Power Series

[80922908]

If f(x) = (1 + ax)(1 + bx)^-1 can be expanded as a power series f(x) = 1 + (Sigma x = 1 to x = infinity)c_nxⁿ, how would you show that c_n = (-b)^n-1(a - b)?

Also, how would you find the radius of convergence?

 

[DrPhil]

If f(x) = (1 + ax)(1 + bx)^-1 can be expanded as a power series f(x) = 1 + (Sigma x = 1 to x = infinity)c_nxⁿ, how would you show that c_n = (-b)^n-1(a - b)?

Also, how would you find the radius of convergence?

We need to see your work - where did you get stuck?
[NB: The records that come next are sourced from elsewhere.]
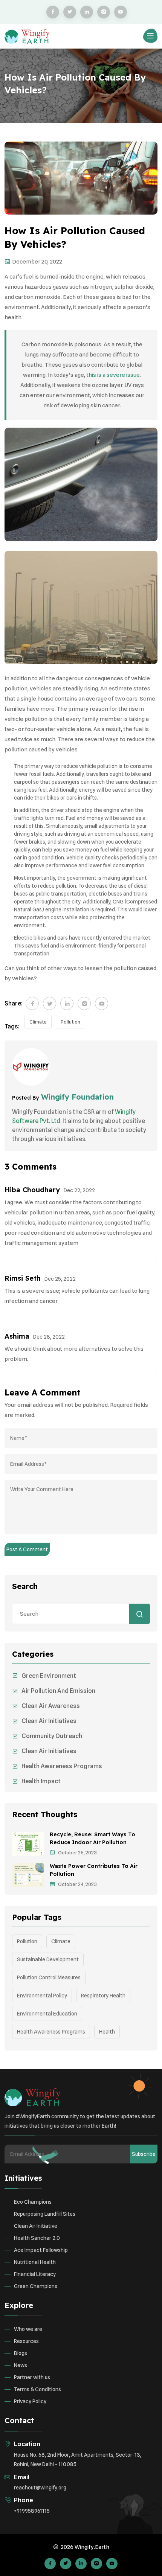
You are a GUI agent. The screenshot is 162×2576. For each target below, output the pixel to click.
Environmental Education (47, 2014)
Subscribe (144, 2154)
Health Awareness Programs (61, 1766)
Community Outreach (51, 1736)
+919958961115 (32, 2511)
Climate (38, 1022)
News (20, 2365)
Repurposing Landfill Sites (44, 2214)
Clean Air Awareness (50, 1705)
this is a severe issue (113, 375)
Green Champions (35, 2286)
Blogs (20, 2353)
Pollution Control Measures (49, 1977)
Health (107, 2032)
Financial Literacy (35, 2274)
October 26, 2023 (77, 1852)
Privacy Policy (30, 2401)
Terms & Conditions (37, 2389)
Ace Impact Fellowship (41, 2250)
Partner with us (32, 2377)
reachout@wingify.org (40, 2488)
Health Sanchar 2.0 (37, 2238)
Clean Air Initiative (35, 2226)
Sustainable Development (48, 1959)
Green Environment (48, 1675)
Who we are (28, 2329)
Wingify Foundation (76, 1096)
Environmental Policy (42, 1996)
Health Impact (41, 1781)
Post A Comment (27, 1549)
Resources (26, 2341)
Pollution (70, 1022)
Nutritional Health (35, 2262)
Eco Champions (33, 2202)
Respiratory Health (103, 1996)
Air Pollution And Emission (58, 1690)
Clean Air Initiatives (48, 1720)
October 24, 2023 (77, 1884)
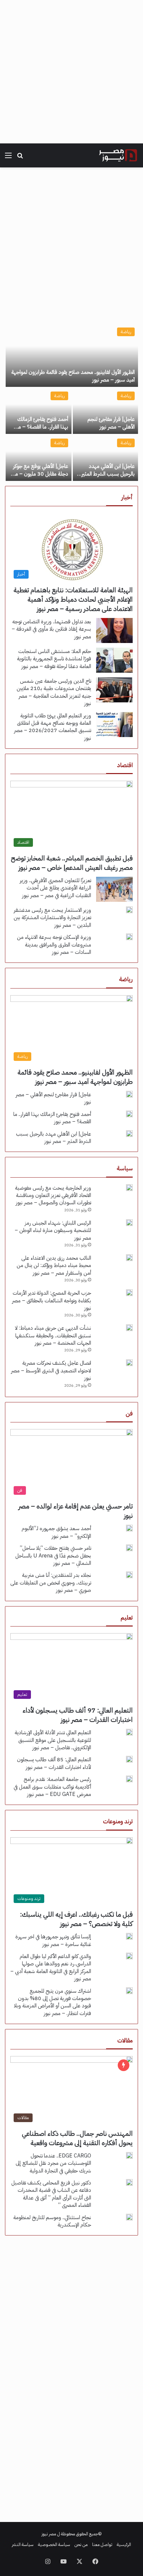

To find c_n, you need to take the nth derivative and evaluate at x=0

\(\displaystyle \displaystyle f(x) = \dfrac{1+ax}{1+bx}, \ \ \ \ \ \ \ \ \ \ \ c_0 = f(0) = 1 \)

\(\displaystyle \displaystyle f'(x) = \dfrac{a}{1+bx} - \dfrac{(1+ax)b}{(1+bx)^2}, \ \ \ \ c_1 = f'(0) = a - b \)

\(\displaystyle f''(x) = \cdot \cdot \cdot \)

Can you go far enough to find the pattern?